- Work required
In the entries below, find the line with "Task: Click the" and transcribe it and every line after it exactly, through the last line, without pictures.

- Record excerpts
════════════════════

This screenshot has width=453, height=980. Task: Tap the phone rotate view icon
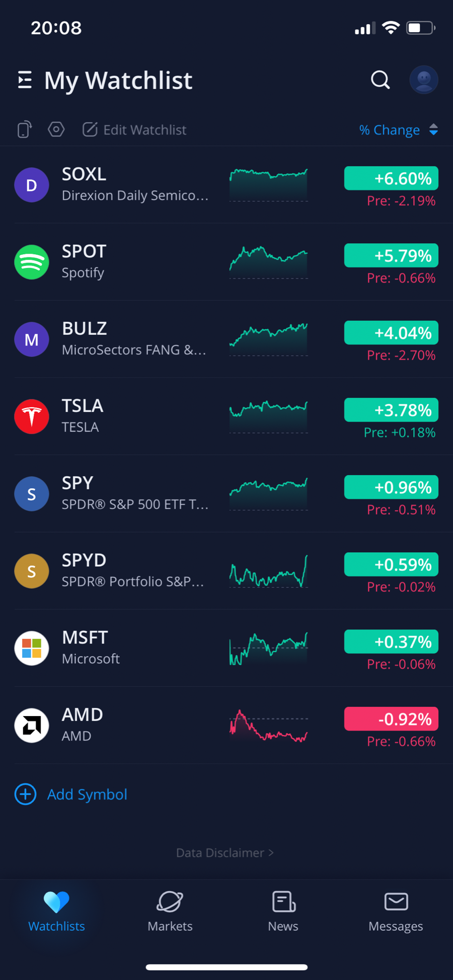pyautogui.click(x=24, y=129)
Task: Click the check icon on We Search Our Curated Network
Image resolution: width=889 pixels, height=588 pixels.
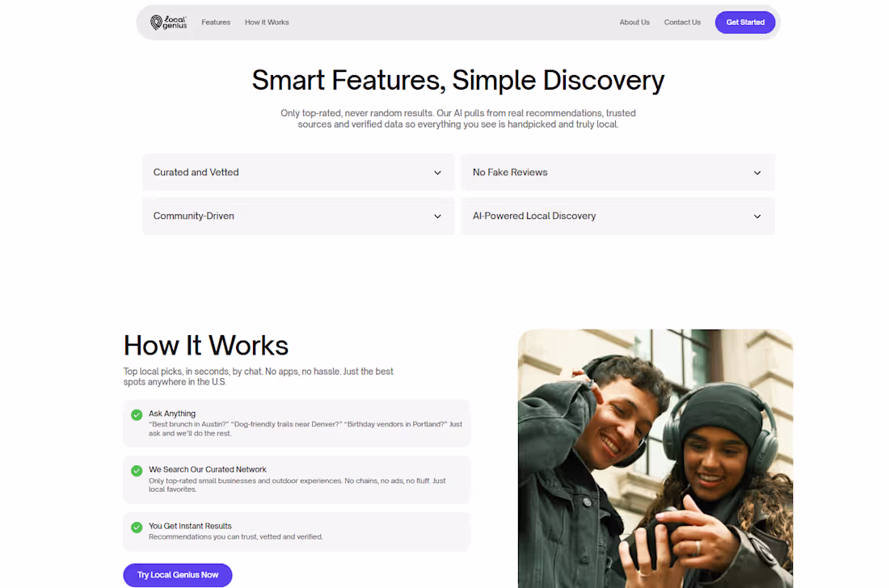Action: click(x=136, y=470)
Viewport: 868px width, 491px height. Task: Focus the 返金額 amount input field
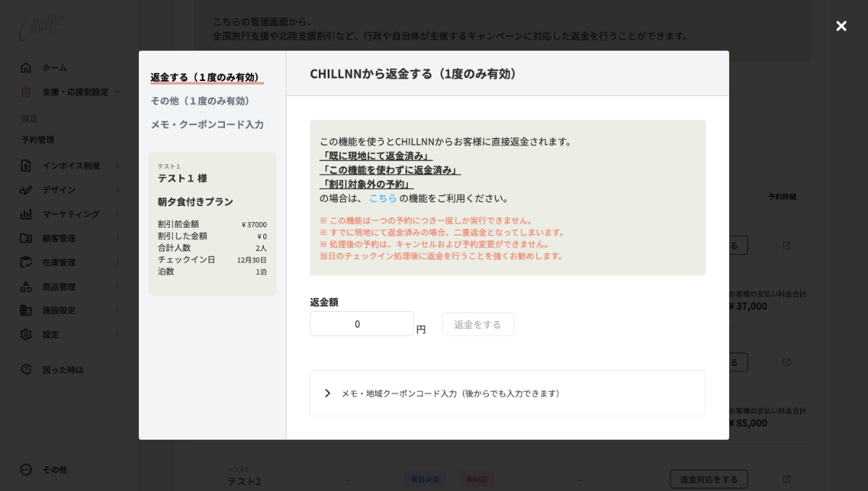point(361,324)
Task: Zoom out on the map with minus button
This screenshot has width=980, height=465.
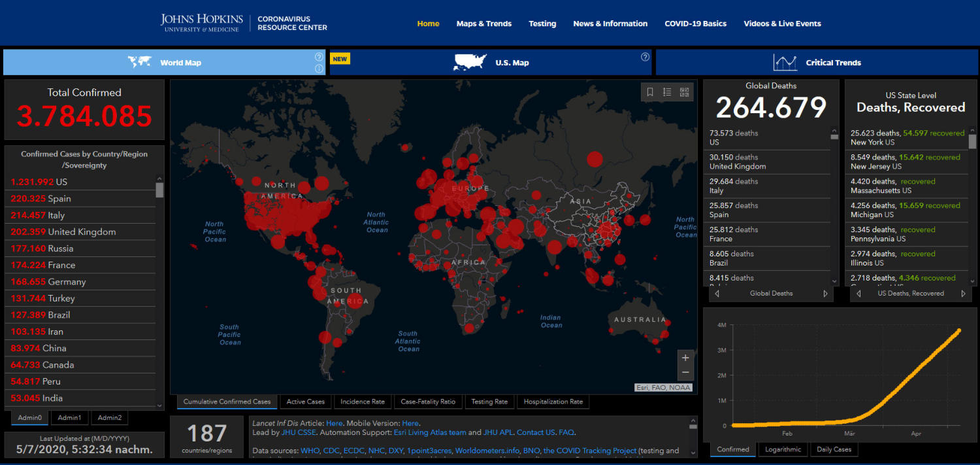Action: tap(685, 373)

════════════════════

- Result of the task
Task: Click the check icon on We Search Our Curated Network
Image resolution: width=889 pixels, height=588 pixels.
Action: click(x=136, y=470)
Viewport: 868px width, 491px height. Task: Focus the 返金額 amount input field
point(361,324)
Task: Zoom out on the map with minus button
This screenshot has width=980, height=465.
Action: tap(685, 373)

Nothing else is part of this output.